Theresa May, after spending the past year portraying Corbyn as the devil’s spawn, calls for Labour and other parties to contribute ideas and work for consensus. Only governments too weak to act want “debates”. The 1974-9 Labour government, with a narrow or non-existent majority, was particularly fond of them, launching, for example, a “great debate” on education, fronted by that supremely consensual politician Shirley Williams. Since voters frequently demand that politicians “work together” or “get round a table”, James Callaghan, PM from 1976-9, reckoned he could take the high ground against the opposition leader Margaret Thatcher, the least consensual politician imaginable. Alas, voters preferred the confrontational Thatcher to the emollient Callaghan in 1979.
My late mother used a variant of the repulsive “N-word” when talking about her local newsagents who were of Asian extraction. I do not think she intended anything derogatory by it. Nor, I imagine, did Anne Marie Morris MP, who was suspended from the Tory whip after using an old metaphorical phrase about woodpiles during a discussion on Brexit. My mother was born in 1911 and left school at 14. She never stood for parliament or even the parish council. She was a school dinner lady. Morris was born in 1957 and studied at Oxford University. She was elected in 2010. She was global marketing director for Ernst & Young, a big accountancy firm. She is a perfect illustration of why, regardless of what Labour governments do, you should never vote Tory.
Brrng! The postman delivers a package for which I must sign. I open it to find a new novel, Splash!, written by my old friend Stephen Glover, former Independent on Sunday editor, now a Daily Mail columnist. As the title suggests, it attempts a modern-day version of Evelyn Waugh’s Scoop, which drew on Waugh’s experience of covering Mussolini’s invasion of Abyssinia (as it then was) for the Mail. Written in Waugh’s style, Splash! imitates his practice of giving characters expressively comic names: there’s an editor called Doodle and a reporter called Blunt. Glover clearly enjoyed writing it and I enjoyed reading it. But anybody hoping for a wounding portrayal of the Mail and its present editor Paul Dacre will be disappointed. Though the cognoscenti will spot similarities – for example, Doodle, like Dacre, doesn’t use a computer at work – they are incidental and inoffensive. Glover’s novel is an apologia for tabloid journalism and a celebration of its role in exposing corruption among the elite.

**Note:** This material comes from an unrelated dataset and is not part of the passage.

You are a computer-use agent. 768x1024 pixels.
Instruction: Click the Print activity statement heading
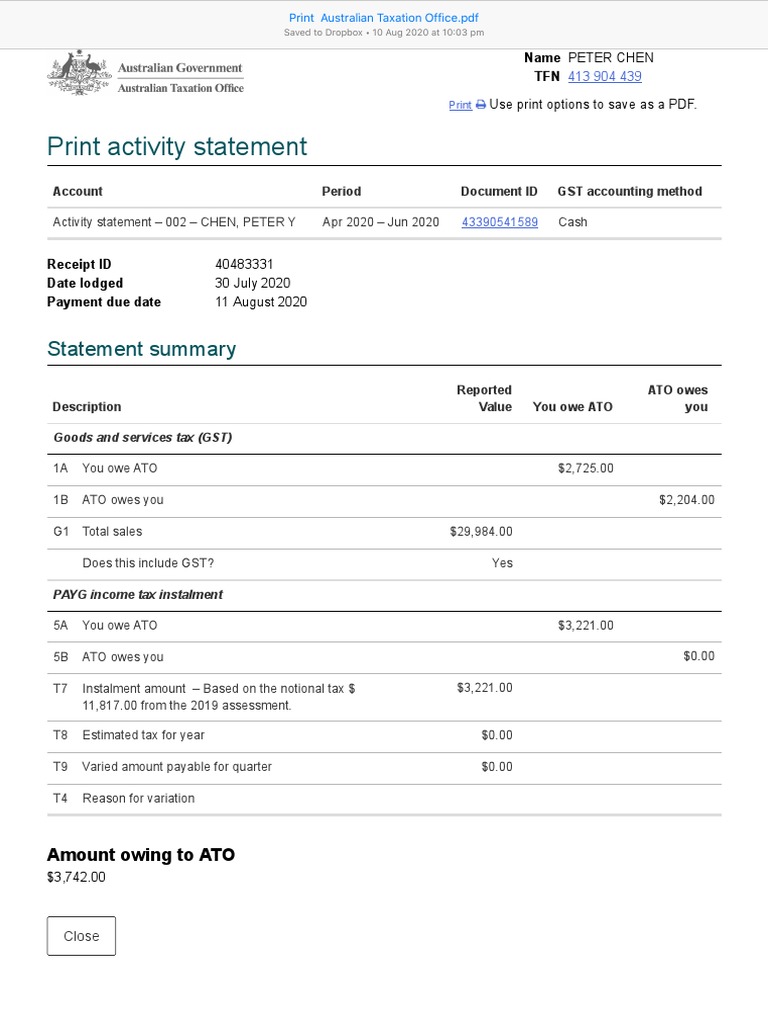(x=177, y=147)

The best fiction on the press comes from established writers who dabble in journalism only occasionally. Apart from Scoop, my favourites are Michael Frayn’s Towards the End of the Morning and Tom Stoppard’s Night and Day.
In last week’s New Statesman, Xan Rice, celebrating New Zealand rugby union, quoted the American journalist Sam Walker who, in his new book The Captain Class, ranked the 16 greatest sports teams in history. Walker’s list features the New Zealand All Blacks twice but not the West Indies teams which, from the mid-1970s to the early 1990s, dominated international cricket. They played 29 matches against England over 16 years without a single loss. Over a nine-year period, they won seven out of eight series against Australia, drawing the other. They won the first two World Cups and were beaten finalists in the third.
Walker notes the West Indies’ success but I suspect he didn’t understand how remarkable it was. It transformed a game in which the supremacy of England and Australia had long been unchallenged. The players, mostly descendants of African slaves, were nearly all from working-class backgrounds. Their success inspired socialists as well as anti-racists across the world.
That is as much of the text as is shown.